Он еле удержался, чтобы не улыбнуться, но вместо этого покачал головой:
— Не надо шутить, я же серьезно.
— Как и я. — Милли перевела дух, готовясь ко второй атаке. — Я изучила статистику.
— С телефона, что ли?
— Между прочим, да. Среди болеющих хроническим миелолейкозом восемьдесят семь процентов долгожителей.
Он читал те же данные, возможно, даже на том же самом сайте.
— При условии, что лейкемия выявлена на ранних стадиях.
— А в твоем случае?
— Может быть…
Его врач давал хорошие прогнозы, но уровень тромбоцитов в крови падал, а изначально назначенный ингибитор перестал действовать. Болезнь Чейза могла быть перейти в фазу акселерации уже через год, а может, и раньше. Так что он вполне мог оказаться в числе других тринадцати процентов.

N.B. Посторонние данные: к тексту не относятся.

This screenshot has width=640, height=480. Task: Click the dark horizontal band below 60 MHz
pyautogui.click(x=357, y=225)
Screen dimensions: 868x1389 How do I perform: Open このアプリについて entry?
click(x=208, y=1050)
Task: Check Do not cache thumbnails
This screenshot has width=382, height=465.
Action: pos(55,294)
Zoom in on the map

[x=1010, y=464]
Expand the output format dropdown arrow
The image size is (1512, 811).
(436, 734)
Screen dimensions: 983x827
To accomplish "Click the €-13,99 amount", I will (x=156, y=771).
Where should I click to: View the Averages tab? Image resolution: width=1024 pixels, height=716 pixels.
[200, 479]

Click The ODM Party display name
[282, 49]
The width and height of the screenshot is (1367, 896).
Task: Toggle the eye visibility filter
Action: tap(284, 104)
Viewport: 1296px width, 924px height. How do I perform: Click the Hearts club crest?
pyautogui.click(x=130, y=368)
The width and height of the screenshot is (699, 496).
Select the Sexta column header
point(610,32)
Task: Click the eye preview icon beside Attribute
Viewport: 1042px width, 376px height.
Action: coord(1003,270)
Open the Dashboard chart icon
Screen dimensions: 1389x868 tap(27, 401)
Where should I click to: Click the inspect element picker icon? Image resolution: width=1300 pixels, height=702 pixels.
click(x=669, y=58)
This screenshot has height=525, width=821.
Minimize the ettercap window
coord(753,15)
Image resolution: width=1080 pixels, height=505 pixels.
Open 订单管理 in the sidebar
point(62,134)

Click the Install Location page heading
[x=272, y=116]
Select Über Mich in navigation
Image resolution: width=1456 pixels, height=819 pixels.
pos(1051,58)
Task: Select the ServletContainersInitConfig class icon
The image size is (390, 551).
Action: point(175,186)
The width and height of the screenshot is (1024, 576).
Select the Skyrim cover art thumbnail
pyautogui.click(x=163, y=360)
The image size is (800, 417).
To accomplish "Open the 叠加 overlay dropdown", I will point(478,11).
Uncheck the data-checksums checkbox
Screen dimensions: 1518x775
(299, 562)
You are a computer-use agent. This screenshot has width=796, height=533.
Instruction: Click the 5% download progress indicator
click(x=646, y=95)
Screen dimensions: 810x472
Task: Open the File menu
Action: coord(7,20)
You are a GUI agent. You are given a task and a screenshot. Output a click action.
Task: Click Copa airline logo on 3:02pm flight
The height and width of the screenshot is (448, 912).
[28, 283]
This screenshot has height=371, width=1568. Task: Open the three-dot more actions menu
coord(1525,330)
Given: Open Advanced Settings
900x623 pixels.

— А после пяти лет борьбы с хроническим миелолейкозом, — уверенно продолжала Милли, — этот показатель возрастает до девяноста трех процентов. Это такие же цифры, как у обычных людей. Чейз, случается разное: болезни, катастрофы, несчастные случаи. Жизнь, в конце концов. Нет никаких гарантий. — Ее голос дрогнул. — Поверь мне, уж я-то знаю.
— Я верю тебе. Именно поэтому я не хочу, чтобы ты проходила через это снова. — Чейз решил, что нужно быть жестким, хоть им обоим и будет больно. — Милли, если бы мы были женаты и любили друг друга много лет, да, я бы ожидал, что ты будешь рядом. Я бы хотел этого. Но мы знаем друг друга пять дней. Всего пять дней! Да, они были насыщенными, я признаю это, может, одними из самых лучших дней в моей жизни. Но это все — всего лишь несколько дней. И раз нас практически ничего не связывает, я не вправе обременять тебя своим безвыходным положением.
Милли захлопала глазами, снова закусив губу.
— Разве не мне это решать? — наконец поинтересовалась она.
Чейз устало вздохнул. Милли была самой волевой, самой упрямой женщиной, которую он когда-либо встречал. И хоть он и восхищался ее упорством, он больше не мог с этим справляться.
— Мы не можем продолжать обсуждать это.
— Не можем?
— Нет. — Чейз бескомпромиссно указал на небо.
Оно было таким голубым и безобидным всего полчаса назад, а теперь тяжелые фиолетовые тучи нависли прямо над их лодкой. Беззаботный морской бриз, который помогал им быстрее идти в сторону острова, сменился опасным порывистым ветром.
— Идет гроза, — сказал он. — Мне нужно обезопасить паруса, а тебе — спуститься в каюту.